## Exercises
[1] In the entropy walkthrough, how many setosa observations does the root node's class count table show?
[2] Name every species class that appears in the class count table of the entropy walkthrough.
[3] Carry the entropy walkthrough forward from its final line.

## Text segment
########################################

To simplify the example, we keep the predictor space with only two features: Petal Length e Petal Width.

1. Measuring entropy of the root node:

The predictor space shown bellow is the root node, named \(S_1\).

S1 <- train %>% 
        select(Petal.Length, Petal.Width, Species)

S1 %>% 
    ggplot(aes(x=Petal.Length, Petal.Width)) + 
        geom_point(aes(colour=Species)) +
        theme_bw()

To start entropy computation, firstly the prior probability it is needed from each class.

\[E({s_i}) = -\sum_{k=1}^K{\hat{p}_{{s_i}k}\log{{\hat{p}}_{{s_i}k}}}\]

S1 %>% 
    group_by(Species) %>% 
    summarise(qtd=n()) %>%
    mutate(prob=qtd/sum(qtd)) %>% 
    mutate(prob=round(prob, 3))

## # A tibble: 3 x 3
##   Species      qtd  prob
##   <fct>      <int> <dbl>
## 1 setosa        39 0.348
## 2 versicolor    37 0.33 
## 3 virginica     36 0.321

Now, the summation:

entropy_S1 <- - (0.339 * log(0.339, base=2) + 0.339 * log(0.339, base=2) + 0.321 * log(0.321, base=2))

########################################

## Recorded information
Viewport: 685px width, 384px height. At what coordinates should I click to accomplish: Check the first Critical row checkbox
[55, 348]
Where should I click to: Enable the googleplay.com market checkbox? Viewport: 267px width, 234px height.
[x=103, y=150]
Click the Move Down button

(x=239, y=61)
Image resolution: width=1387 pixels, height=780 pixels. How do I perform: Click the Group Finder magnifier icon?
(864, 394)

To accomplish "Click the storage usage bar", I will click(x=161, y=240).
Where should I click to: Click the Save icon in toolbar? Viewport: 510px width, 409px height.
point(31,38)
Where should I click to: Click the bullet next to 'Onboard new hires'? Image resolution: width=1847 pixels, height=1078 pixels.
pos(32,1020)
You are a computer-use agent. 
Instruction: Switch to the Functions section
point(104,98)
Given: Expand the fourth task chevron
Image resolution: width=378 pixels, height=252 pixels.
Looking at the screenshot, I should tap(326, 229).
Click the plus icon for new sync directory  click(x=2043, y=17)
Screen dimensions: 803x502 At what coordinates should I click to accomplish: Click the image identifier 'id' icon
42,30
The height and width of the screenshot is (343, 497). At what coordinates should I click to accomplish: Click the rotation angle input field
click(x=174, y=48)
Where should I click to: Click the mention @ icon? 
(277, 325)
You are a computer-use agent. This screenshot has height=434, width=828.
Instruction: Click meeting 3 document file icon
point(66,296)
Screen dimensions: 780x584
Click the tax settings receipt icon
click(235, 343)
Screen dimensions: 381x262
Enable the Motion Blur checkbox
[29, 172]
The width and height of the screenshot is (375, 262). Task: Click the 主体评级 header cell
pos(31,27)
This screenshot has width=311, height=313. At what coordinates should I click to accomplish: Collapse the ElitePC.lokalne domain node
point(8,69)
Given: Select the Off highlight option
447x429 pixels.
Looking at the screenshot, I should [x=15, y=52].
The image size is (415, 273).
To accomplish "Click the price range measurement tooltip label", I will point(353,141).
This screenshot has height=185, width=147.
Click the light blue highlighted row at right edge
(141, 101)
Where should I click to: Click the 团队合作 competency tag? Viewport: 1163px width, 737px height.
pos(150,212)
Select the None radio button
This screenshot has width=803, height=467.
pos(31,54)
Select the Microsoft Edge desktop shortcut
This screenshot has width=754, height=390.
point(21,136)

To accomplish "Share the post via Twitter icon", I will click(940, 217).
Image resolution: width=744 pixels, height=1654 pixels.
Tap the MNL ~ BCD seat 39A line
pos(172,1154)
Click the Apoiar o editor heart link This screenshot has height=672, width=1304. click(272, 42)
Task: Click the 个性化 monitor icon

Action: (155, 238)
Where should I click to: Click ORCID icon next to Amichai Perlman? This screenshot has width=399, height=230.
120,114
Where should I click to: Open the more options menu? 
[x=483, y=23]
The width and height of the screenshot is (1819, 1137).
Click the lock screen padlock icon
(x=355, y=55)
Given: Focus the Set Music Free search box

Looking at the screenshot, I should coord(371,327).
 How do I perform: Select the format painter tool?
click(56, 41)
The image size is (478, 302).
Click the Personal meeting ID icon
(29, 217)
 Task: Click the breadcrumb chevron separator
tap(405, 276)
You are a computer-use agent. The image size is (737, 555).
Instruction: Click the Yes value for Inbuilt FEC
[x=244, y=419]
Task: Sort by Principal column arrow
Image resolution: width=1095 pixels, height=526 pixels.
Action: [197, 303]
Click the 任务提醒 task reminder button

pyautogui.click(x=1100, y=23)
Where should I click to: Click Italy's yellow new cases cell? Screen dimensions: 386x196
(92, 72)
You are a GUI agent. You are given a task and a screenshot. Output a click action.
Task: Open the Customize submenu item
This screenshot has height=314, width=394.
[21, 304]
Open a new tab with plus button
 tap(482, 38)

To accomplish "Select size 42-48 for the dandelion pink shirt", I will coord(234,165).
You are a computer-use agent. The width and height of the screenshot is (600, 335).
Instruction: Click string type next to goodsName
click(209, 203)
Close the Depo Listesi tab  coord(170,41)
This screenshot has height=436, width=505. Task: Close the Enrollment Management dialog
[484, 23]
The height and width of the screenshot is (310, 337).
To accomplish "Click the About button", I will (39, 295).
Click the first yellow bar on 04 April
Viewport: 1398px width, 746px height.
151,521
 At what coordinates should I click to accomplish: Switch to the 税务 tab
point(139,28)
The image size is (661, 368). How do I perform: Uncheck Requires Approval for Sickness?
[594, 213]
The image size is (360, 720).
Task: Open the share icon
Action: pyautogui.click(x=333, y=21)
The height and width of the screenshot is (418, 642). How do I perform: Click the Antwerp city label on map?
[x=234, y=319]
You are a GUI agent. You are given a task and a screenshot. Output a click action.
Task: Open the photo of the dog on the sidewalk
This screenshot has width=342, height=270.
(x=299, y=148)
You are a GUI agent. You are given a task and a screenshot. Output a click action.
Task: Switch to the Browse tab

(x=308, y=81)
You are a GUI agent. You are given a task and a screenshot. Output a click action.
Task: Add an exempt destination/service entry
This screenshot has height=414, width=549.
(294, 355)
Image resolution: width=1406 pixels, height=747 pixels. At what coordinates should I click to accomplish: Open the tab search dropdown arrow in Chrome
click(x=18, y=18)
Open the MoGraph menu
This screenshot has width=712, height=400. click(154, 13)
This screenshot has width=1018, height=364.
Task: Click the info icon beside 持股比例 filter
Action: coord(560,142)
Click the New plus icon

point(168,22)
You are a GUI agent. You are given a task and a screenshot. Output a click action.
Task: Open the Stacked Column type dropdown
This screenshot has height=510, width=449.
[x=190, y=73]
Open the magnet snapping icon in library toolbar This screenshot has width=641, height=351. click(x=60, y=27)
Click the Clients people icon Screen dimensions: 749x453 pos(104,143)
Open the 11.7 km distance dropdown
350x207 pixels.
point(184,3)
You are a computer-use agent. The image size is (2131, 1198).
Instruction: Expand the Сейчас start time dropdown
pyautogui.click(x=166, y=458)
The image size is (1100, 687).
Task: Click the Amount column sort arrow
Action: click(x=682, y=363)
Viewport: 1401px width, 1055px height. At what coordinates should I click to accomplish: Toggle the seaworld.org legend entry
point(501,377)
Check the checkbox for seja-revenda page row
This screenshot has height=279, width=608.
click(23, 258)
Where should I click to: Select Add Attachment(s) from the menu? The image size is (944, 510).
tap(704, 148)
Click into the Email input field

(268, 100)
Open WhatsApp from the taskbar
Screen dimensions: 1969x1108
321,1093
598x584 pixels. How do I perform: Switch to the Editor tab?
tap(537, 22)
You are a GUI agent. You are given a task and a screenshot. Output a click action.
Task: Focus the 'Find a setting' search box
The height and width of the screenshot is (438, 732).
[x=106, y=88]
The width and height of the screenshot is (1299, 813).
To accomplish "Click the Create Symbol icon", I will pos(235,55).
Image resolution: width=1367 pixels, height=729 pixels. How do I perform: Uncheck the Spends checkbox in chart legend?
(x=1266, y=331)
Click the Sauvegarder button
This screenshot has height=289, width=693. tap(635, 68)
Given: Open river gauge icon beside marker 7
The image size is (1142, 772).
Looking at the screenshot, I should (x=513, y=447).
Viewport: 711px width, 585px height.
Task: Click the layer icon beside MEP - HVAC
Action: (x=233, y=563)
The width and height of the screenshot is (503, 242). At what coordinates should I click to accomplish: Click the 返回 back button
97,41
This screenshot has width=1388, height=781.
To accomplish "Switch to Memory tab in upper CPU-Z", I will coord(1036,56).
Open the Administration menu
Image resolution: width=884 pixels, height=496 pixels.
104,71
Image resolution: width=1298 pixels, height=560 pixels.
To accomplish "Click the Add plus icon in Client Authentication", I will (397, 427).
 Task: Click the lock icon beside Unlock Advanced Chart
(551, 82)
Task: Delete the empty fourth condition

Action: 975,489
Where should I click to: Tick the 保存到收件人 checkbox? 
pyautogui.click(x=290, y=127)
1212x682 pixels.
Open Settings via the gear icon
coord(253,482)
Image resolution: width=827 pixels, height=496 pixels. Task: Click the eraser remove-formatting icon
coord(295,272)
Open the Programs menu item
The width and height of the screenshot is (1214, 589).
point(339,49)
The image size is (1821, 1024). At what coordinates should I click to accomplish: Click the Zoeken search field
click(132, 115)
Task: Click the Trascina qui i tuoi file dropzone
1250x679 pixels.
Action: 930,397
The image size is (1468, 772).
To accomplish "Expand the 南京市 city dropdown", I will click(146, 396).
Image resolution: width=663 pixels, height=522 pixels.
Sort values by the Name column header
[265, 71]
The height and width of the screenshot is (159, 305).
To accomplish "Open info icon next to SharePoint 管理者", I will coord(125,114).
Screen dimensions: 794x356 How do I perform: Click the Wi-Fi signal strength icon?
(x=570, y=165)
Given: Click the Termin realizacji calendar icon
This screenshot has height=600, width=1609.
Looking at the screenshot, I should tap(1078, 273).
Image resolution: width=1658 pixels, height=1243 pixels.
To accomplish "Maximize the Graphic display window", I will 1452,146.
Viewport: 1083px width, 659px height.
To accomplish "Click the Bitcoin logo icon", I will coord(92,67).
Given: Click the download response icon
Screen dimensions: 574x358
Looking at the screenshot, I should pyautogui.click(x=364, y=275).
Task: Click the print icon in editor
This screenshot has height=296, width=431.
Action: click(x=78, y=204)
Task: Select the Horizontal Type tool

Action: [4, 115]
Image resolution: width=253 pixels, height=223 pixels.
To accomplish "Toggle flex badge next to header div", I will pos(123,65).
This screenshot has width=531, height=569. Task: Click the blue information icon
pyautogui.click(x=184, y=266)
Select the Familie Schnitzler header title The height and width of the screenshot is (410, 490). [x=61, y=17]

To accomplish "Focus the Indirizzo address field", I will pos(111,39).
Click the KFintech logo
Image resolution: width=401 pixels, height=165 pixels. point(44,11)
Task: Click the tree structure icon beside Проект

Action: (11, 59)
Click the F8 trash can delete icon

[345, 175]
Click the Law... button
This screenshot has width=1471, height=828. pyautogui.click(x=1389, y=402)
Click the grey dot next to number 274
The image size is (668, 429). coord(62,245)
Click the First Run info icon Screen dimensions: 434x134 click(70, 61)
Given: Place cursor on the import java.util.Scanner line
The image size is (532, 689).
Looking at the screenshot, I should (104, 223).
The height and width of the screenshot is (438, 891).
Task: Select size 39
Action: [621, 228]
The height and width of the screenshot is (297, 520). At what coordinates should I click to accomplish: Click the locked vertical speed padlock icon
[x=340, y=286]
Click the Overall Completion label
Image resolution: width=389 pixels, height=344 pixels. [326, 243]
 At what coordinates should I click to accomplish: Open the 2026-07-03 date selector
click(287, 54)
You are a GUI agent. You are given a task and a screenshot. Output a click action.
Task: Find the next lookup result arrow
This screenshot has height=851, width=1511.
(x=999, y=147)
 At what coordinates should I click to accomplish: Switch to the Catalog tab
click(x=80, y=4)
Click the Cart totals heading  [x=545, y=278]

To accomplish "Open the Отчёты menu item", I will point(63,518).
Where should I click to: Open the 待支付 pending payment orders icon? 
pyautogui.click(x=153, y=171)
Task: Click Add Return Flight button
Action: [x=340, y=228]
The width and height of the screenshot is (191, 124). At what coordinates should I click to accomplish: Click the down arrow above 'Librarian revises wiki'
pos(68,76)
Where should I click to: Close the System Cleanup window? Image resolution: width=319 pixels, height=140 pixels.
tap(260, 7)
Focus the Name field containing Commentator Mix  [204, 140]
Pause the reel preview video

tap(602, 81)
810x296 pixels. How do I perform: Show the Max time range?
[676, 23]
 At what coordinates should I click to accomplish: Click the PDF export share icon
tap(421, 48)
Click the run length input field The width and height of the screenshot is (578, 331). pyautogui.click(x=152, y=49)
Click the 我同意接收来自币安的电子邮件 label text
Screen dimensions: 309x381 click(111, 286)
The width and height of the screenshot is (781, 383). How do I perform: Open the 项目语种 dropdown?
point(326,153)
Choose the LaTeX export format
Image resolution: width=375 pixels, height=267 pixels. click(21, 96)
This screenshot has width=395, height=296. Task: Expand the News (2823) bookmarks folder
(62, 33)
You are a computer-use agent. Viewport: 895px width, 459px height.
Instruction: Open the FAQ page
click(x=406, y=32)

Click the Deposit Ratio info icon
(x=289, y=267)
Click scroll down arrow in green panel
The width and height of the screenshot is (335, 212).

########################################

## Results
[1] 39

[2] setosa, versicolor, virginica

[3]
print(entropy_S1)

## [1] 1.584349

2. Splitting criteria:

To decide where to split, the Information Gain is used concept, that’s the entropy difference between the parent node and the siblings node.

\[\Delta{E} = p(S_{1})E(S_{1}) - \Big[p(S_{11})E(S_{11}) + p(S_{12})E(S_{12})\Big]\]

In this case, we have two continuos variables. For each variable, all values between the range domain are checked as a possible splitting point. The variable which presents the best gain information is the chosen one.

compute_entropy <- function(S) {
        if (nrow(S) == 0) {
                return(0)
        }
        
        list_probs <- S %>% 
                        group_by(Species) %>% 
                        summarise(qtd=n()) %>%                   
                        mutate(prob=qtd/sum(qtd)) %>% 
                        pull(prob)
        
        entropy <- list_probs %>% 
                        map_dbl(compute_entropy_by_prob) %>%
                        sum()
        
        return(entropy)
}


entropy_S1 <- compute_entropy(S1)

df_entropy_gains <- tibble(feature=character(), 
                           threshold=numeric(), 
                           info_gain=numeric())

for (feat in c("Petal.Length", "Petal.Width")) {
        range <- S1 %>% 
                   select(!!feat) %>% 
                   range()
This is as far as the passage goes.